Keywords: genetic code expansion; optochemical biology; small molecule inhibitors; ubiquitin.

Figure 1

Light‐activated ubiquitination using a genetically encoded, photocaged lysine. a) Incorporation of photocaged lysine (pcK) into ubiquitin via amber suppression, its charging to target proteins, and its subsequent light‐decaging leads to polyubiquitination initiated by specific linkages. Ub K0: Ub with K→R mutations in all lysine sites except for the pcK site. b) Biosynthesis and light‐activation of a caged Ub subproteome that acts within the ubiquitin‐proteasome system (UPS). Inhibiting individual UPS components by small molecule inhibitors enables studying their function in early phases of de novo (poly)ubiquitination from specific linkages by rapid activation and time‐resolved monitoring.

Figure 2

Analysis of caged Ub proteome subpopulation for light‐activation of linkage‐specific downstream ubiquitination a) Domain structure of Ub constructs used in this study. Blue arrows: b‐strands, grey boxes: a‐helices. b) SDS PAGE/anti‐myc blots of proteomes from HEK293T cells expressing indicated Ub variants for 24 h (all lanes are from the same blot with identical exposure time).

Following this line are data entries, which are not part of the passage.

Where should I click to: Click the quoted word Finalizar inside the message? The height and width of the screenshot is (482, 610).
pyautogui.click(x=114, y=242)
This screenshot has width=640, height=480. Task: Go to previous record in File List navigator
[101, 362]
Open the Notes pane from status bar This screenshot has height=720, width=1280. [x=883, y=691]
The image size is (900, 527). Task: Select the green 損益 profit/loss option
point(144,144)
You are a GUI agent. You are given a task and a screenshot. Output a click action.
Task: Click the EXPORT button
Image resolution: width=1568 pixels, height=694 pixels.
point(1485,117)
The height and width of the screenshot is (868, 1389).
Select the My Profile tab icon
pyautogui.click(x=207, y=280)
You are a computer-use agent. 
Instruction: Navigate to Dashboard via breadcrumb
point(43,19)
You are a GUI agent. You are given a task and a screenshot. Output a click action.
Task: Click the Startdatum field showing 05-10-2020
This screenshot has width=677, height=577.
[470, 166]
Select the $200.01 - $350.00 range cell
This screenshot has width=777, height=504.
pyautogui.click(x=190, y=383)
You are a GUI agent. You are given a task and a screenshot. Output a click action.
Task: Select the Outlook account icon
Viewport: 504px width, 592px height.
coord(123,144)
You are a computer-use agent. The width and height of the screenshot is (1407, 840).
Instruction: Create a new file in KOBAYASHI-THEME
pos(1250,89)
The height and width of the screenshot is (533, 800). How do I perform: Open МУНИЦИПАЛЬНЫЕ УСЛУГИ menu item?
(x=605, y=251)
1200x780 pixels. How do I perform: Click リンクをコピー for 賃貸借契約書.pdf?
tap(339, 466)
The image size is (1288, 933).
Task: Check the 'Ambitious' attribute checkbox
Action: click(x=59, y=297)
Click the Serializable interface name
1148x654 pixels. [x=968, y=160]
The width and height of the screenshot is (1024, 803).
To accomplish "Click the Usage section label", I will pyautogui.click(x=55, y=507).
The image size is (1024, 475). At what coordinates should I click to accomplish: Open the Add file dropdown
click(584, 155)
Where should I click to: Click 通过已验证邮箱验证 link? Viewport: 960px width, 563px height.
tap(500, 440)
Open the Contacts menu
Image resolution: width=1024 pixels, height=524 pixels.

Cells were treated with 10 µm MG132 5 h before harvesting (also applies to panels (c–g)). c) Experiment as in Figure 2b with indicated Ub linkage variants. d) Anti‐myc immunostaining and FACS analysis of cells from Figure 2c reveal similar total expression levels of Ub variants. MFI: Mean fluorescence intensity; AU: arbitrary units. e) High fidelity incorporation of pcK at three different Ub lysine sites in HEK293T cells expressing the indicated amber myc‐Ub variants along with the indicated pyrrolysyl‐tRNA‐synthetase pair for 24 h (individual contrast settings for each linkage). f) SDS PAGE/anti‐myc blots of proteomes from HEK293T cells expressing myc‐Ub variants with or without amber codon and in presence or absence of pcK for 24 h reveal minimal expression levels of caged Ub variants. g) SDS PAGE/anti‐Ub blots of proteomes from HEK293T cells expressing Ub variants for 24 h with or without amber codon and in presence or absence of pcK reveal minimal expression levels of Ub variants compared to the endogenous Ub pool. Cells expressing non amber Ub variants were harvested directly after 24 h and those expressing amber Ub variants were further treated with light and harvested 24 h later.

Figure 3

Light activation reveals rapid, proteome‐wide ubiquitination kinetics initiated by K11, K48, and K63 linkages. a) Long‐term, linkage‐specific ubiquitination kinetics after light activation of caged myc‐Ub variants (t = time after light). HEK293T cells were cultivated in the presence of 0.32 mm pcK for 24 h after transfection. After light activation (as stated in text), cells were grown in full media containing 25 µm MG132, lacking pcK, and harvested at each corresponding time‐point after light (also applies to panels (b,c)). b) Rapid, initial ubiquitination kinetics (<45 min after light). c) Plots of rapid, initial ubiquitination kinetics (myc‐Ub proteome intensities normalized to beta‐tubulin blot and no light control of each lane; error bars from N ≥ 2).

Figure 4

Ubiquitin light activation in combination with small molecule UPS inhibitors enables studying the involvement of individual UPS components on rapid, K48‐linked de novo polyubiquitination. a) Scheme of UPS synthesis/degradation pathway with highlighted UPS factors targeted by used inhibitors. b) Effects of UPS inhibitors on early, K48‐specific de novo ubiquitinome synthesis (t = 0.5 h) in presence of MG132. HEK293T cells were cultivated in the presence of 0.32 mm pcK for 24 h after transfection. The inhibitors were added to the media in concentrations as mentioned. Following the pretreatment times, light activation was performed and cells were grown in full media containing 25 µm MG132 and the respective inhibitors, lacking pcK, and harvested at t = 0.5 h after light (also applies to panel (e)). c) Enrichment of branched ubiquitin with agarose‐immobilized NbSL3.3Q nanobody from HEK293T cells with light‐decaged myc‐Ub pcK48, with or without prior addition of the p97 inhibitor NMS‐873 (5 µm for 0.5 h). Eluates were analyzed by western blotting for Myc. d,e) Effect of NMS873 on early, K48‐specific de novo ubiquitinome synthesis in presence and absence of MG132.